* EXERCISE TASK: Duplicate the stretch of the records from the line containing "The image size" through the line containing "pos(189,15)", both ends included. Leave the pictures out.

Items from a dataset
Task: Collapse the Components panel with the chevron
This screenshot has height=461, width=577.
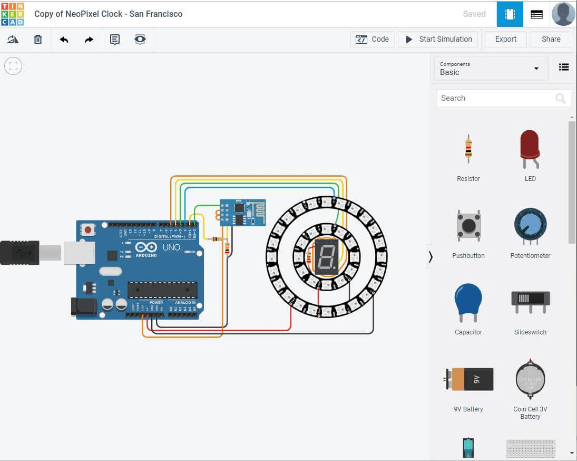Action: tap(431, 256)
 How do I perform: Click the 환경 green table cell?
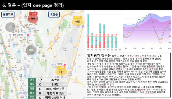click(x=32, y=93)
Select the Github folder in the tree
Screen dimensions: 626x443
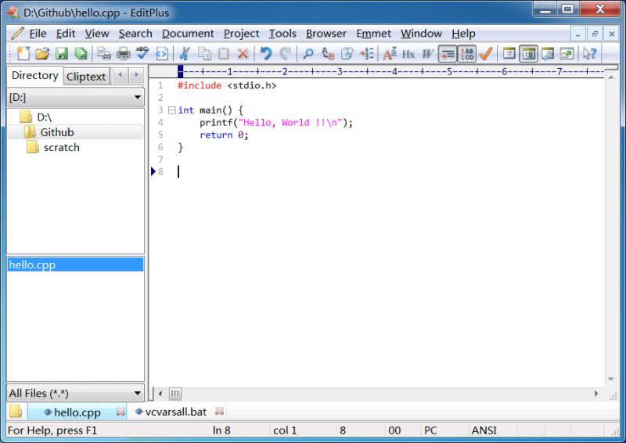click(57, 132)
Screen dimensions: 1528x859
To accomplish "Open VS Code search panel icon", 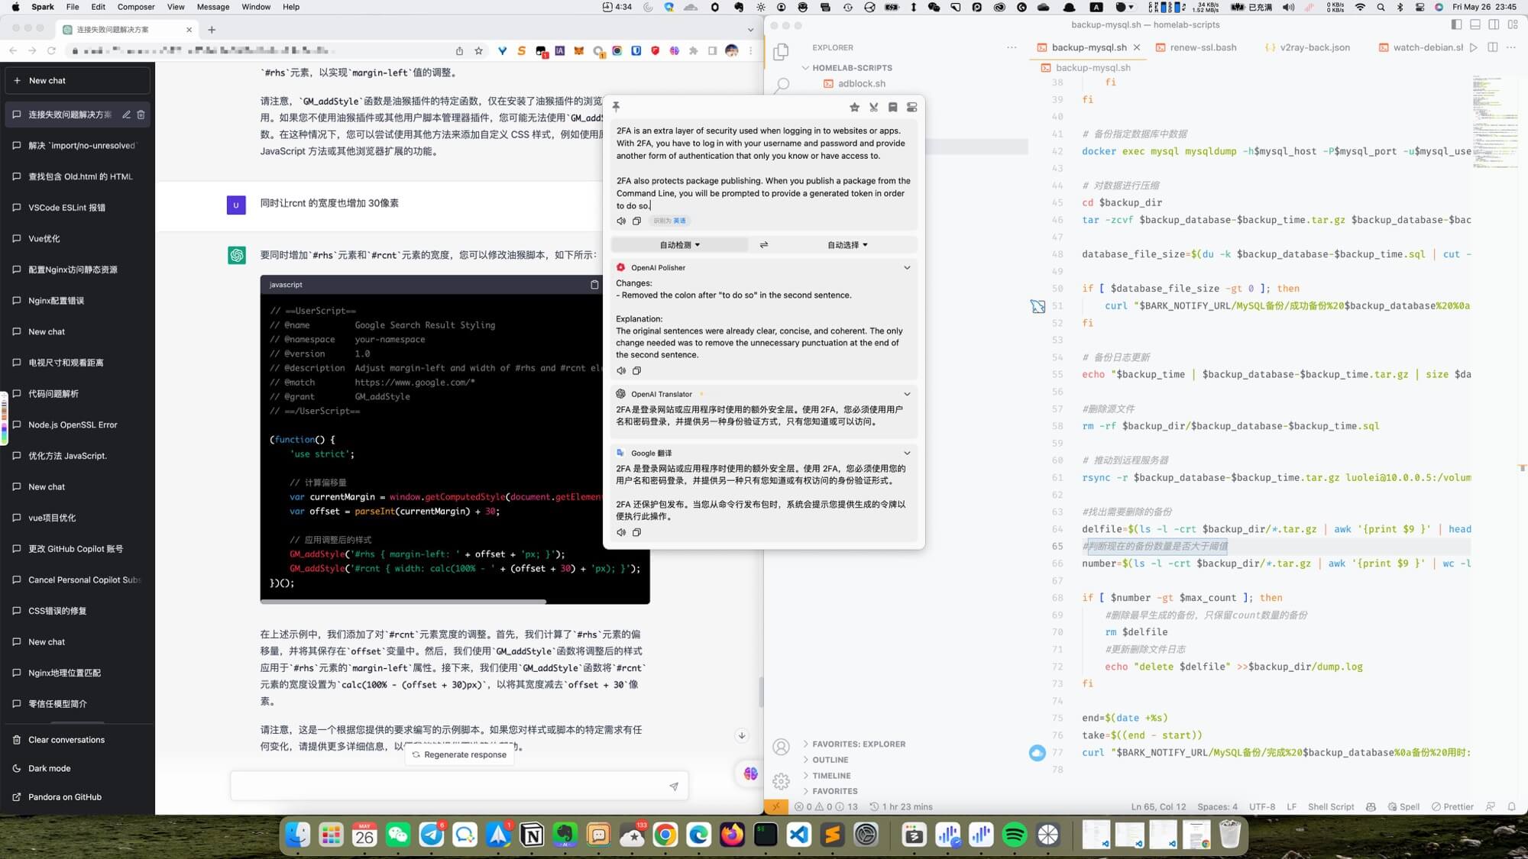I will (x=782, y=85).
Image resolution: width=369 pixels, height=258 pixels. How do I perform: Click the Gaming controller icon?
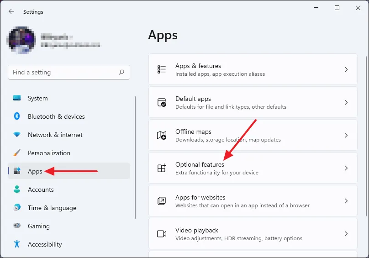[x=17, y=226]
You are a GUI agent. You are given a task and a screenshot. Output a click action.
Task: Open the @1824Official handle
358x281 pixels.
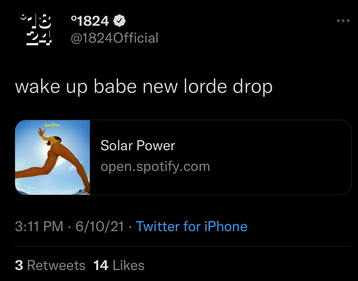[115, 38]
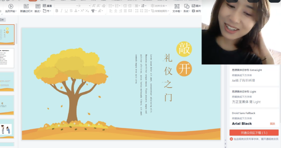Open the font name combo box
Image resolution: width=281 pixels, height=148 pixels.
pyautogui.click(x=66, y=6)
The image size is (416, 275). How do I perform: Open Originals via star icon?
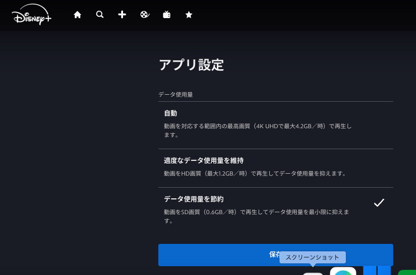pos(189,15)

* * *

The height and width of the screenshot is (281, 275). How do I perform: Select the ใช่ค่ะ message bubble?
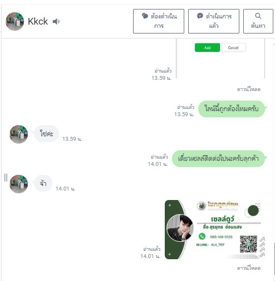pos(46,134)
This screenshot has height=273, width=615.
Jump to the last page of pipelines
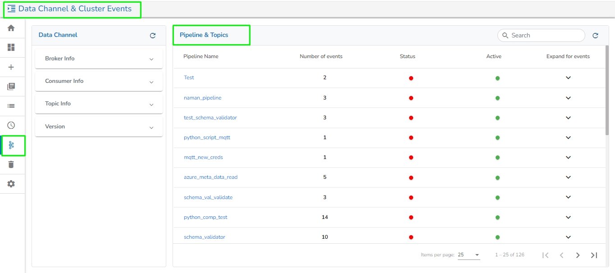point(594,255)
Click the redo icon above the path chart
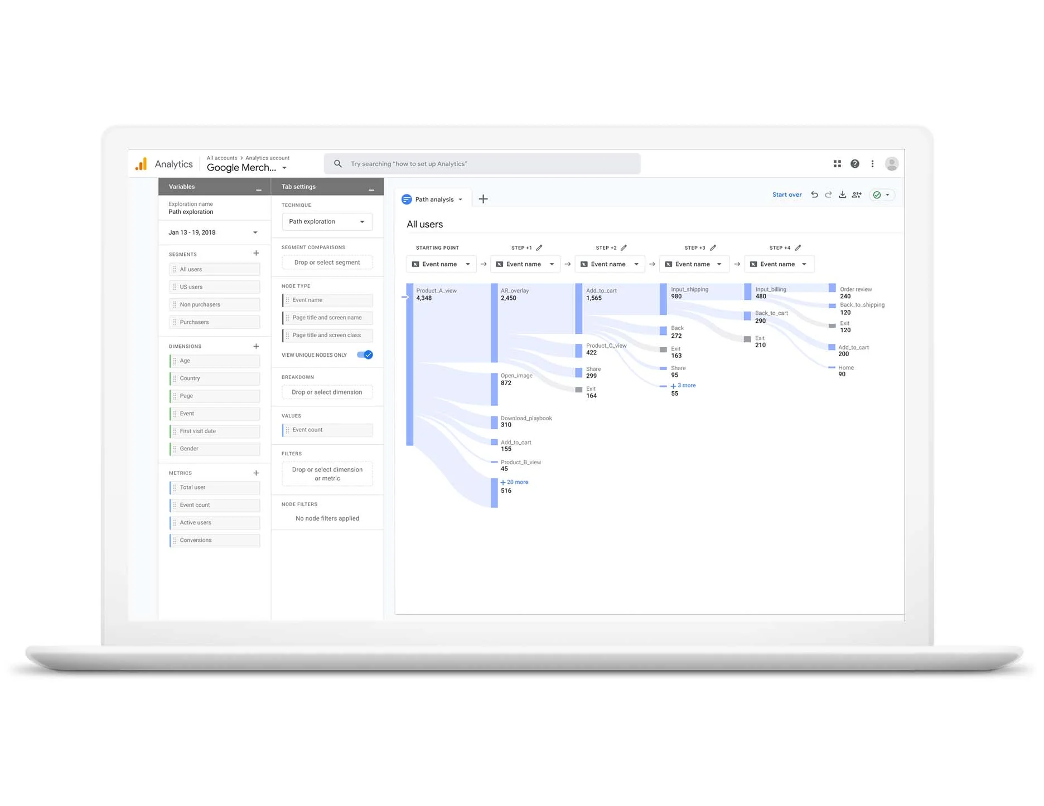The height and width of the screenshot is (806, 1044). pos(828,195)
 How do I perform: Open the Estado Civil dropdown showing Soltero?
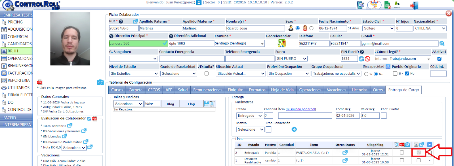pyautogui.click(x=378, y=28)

* SOLUTION TO THIS EXERCISE:
The image size is (416, 275). How do I perform: Open Originals via star icon?
pos(189,15)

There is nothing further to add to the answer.